If Martin could only point out a foolproof way of monitoring NGO activity and recommend how NGOs could be forced to be transparent without the deals being a secret between donor and implementing agency, it would be easier for NGOs to function without outside interference.

Martin goes on to say why the Sri Lanka Monitoring Mission (SLMM) is not cut out to fulfil the function of a human rights monitor and another organisation is needed to do the job. Among the inadequacies of the SLMM are that it is better geared to monitor military violations than human rights ones.

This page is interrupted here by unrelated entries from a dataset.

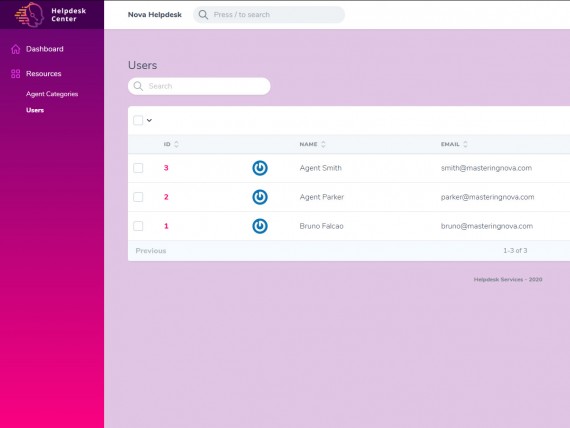Click the magnifier icon in Users search
The image size is (570, 428).
138,86
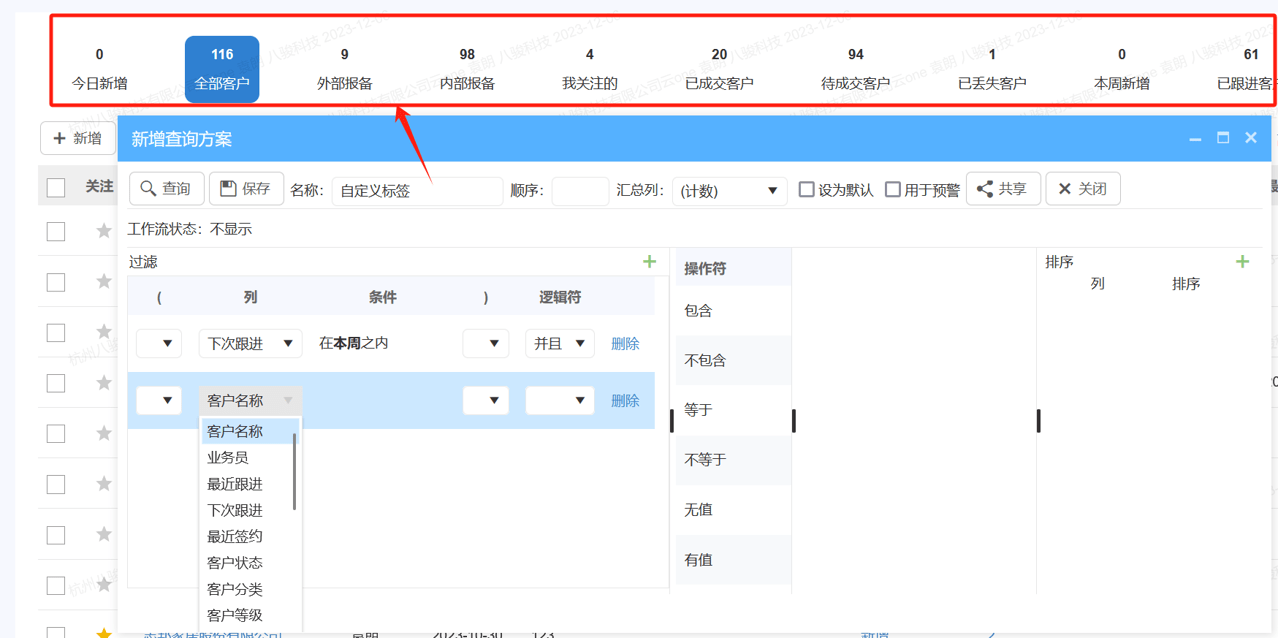Create a record with the 新增 plus button
The height and width of the screenshot is (638, 1278).
pyautogui.click(x=77, y=138)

In his discussions with Martin, Premier Wickremesinghe had spoken about a committee comprising all parties in parliament monitoring the implementation of the ceasefire. The body is to work closely with civil society organisations. Stating it was important that a human rights monitoring group should have international monitoring personnel in it to be effective, Martin recommends that either the parliamentary committee or the National Human Rights Commission could invite such personnel.

Martin states either an intergovernmental body such as the UN or the Commonwealth, or an international NGO such as Peace Brigades International (PBI), could bring the international component into the monitoring organisation.

One does not know how the LTTE will perceive these recommendations. Martin fears that those sympathetic to the Tigers, feel human rights commitments might undermine the interim administration to be run by the LTTE. He goes on to assure them accepting these arrangements would not lead to such an eventuality.

While not being in a position to say what the LTTE’s response will be, it could be said the arrangements Martin recommends will affect Tamils. While Tamils would definitely welcome arrangements that protect them from the LTTE, they will not be too sure about a report that handles the state with kid gloves.

To Martin, the human rights guarantees to be included in the Ceasefire Agreement are for short-term benefit - seeing the LTTE is kept in check. But to the Tamils it is also the killing apparatus of the state that the Ceasefire Agreement should remove. They would like to see that their security is guaranteed in the long-term, which would require repealing the PTA and agreeing to humanitarian guarantees under IHL.

Any report on the present state of human rights should also raise such issues. Since Human Rights in Sri Lanka after the ceasefire: Report of the International Working Group on Sri Lanka does not, it will be of limited value to Tamils.